Trump recebeu o presidente argentino, Javier Milei, liberou 20 bilhões de dólares ao país, e condicionou as possíveis ajudas futuras à Argentina à vitória de seu aliado nas eleições parlamentares, realizadas ontem. Declaração de um déspota. Sem respeito nenhum às regras básicas da diplomacia internacional.
Por aqui não foi diferente. Constrangeu ministros do STF com retaliações vis. Além de membros do Ministério da Saúde. Foi extremamente grosseiro com o presidente Lula e implementou taxas altíssimas para uma lista de produtos brasileiros exportados aos Estados Unidos. Deu com a cara na parede.
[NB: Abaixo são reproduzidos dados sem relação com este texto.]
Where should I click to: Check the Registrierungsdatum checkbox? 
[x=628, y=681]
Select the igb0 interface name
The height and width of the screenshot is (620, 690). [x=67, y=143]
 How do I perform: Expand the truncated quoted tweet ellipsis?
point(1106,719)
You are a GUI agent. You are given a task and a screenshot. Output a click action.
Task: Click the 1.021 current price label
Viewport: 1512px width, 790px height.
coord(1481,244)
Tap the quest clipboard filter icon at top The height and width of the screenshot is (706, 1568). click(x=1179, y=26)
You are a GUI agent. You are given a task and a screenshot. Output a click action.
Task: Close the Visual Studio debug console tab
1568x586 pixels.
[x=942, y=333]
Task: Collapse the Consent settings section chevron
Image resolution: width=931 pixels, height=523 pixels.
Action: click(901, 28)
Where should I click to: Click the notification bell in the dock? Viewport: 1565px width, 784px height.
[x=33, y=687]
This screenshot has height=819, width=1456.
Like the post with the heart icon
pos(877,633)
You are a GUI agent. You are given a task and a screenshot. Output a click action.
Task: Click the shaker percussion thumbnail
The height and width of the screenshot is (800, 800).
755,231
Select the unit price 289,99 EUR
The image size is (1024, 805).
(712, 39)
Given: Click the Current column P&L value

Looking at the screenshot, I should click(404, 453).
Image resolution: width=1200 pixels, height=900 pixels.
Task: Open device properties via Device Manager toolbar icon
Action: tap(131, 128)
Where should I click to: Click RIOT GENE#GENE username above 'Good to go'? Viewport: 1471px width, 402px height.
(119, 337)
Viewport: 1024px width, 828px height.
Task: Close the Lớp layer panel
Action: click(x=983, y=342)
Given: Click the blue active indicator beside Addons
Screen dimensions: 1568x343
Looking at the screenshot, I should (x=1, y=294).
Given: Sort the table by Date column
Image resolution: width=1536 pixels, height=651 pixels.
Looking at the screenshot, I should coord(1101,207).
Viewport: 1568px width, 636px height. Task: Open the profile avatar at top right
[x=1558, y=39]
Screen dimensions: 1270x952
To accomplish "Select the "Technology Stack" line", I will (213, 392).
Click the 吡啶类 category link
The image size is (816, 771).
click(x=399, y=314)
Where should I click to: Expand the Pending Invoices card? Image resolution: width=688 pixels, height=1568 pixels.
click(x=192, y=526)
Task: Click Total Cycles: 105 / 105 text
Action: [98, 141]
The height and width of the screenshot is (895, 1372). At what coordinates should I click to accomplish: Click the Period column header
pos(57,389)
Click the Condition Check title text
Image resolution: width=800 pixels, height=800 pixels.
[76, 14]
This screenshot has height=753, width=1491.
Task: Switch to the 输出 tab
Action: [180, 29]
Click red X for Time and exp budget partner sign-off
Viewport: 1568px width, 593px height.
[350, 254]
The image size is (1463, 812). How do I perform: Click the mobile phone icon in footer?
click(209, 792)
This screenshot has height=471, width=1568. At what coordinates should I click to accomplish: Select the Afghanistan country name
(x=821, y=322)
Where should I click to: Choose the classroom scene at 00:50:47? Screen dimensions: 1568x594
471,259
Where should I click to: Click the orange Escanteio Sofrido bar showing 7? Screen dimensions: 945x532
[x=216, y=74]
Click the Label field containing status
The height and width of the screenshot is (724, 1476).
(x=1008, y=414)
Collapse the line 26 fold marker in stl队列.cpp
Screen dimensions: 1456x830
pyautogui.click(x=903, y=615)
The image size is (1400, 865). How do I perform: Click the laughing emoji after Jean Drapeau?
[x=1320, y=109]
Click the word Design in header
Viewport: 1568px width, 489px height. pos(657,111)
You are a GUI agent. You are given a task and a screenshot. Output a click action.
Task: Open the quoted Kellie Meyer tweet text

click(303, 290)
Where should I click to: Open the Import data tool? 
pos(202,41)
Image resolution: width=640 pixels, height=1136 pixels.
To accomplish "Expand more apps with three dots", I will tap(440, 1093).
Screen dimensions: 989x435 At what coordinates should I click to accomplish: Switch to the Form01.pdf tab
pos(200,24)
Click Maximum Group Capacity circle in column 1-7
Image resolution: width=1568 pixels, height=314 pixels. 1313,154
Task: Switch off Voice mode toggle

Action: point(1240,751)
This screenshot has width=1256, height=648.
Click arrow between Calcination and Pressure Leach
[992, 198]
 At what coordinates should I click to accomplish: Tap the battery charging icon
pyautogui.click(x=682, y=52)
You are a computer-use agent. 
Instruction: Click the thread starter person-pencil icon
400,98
Não contava ter o Brasil uma democracia sólida, com instituições fortes e uma sociedade comprometida com a democracia e a nossa soberania. Ontem, Trump e Lula tiveram seu primeiro encontro civilizado, na Malásia. Com suas respectivas equipes, o encontro durou 50 minutos e se abriram negociações em relação às absurdas tarifas impostas a produtos brasileiros, como café e carne, como também a revisão de sanções surreais a autoridades do judiciário e do executivo brasileiros.
Trump é tudo, menos um estadista à altura do poder e da representação que os Estados Unidos desempenham no mundo democrático. Desde 20 de janeiro se vê um animador de auditório que detém, naturalmente, a atenção midiática pelo tamanho norte-americano no mundo. Mas que de concreto pouco fez internamente, em seu país. Há ameaça inflacionária nos Estados Unidos, pelas altas tarifas impostas aos seus parceiros comerciais e, como decorrência, aumentos nos preços dos produtos consumidos pelo povo americano. "Tornar a América Grande Novamente" tinha um sentido claro, quando Ronald Reagan lançou o slogan. Época dos estertores da Guerra Fria, com o bloco autoritário comunista virando pó. Reagan e Margaret Thatcher lideraram, juntos com o Papa João Paulo II, a derrocada da União Soviética e seus países satélites.
Hoje, a realidade é outra. A China, com seu capitalismo de estado, se tornou o mais forte parceiro comercial de inúmeras nações no mundo. A América Latina, com todas as suas dificuldades, tem a maioria de seus países no sistema democrático, e não será no grito que Trump irá fortalecer os Estados Unidos na região.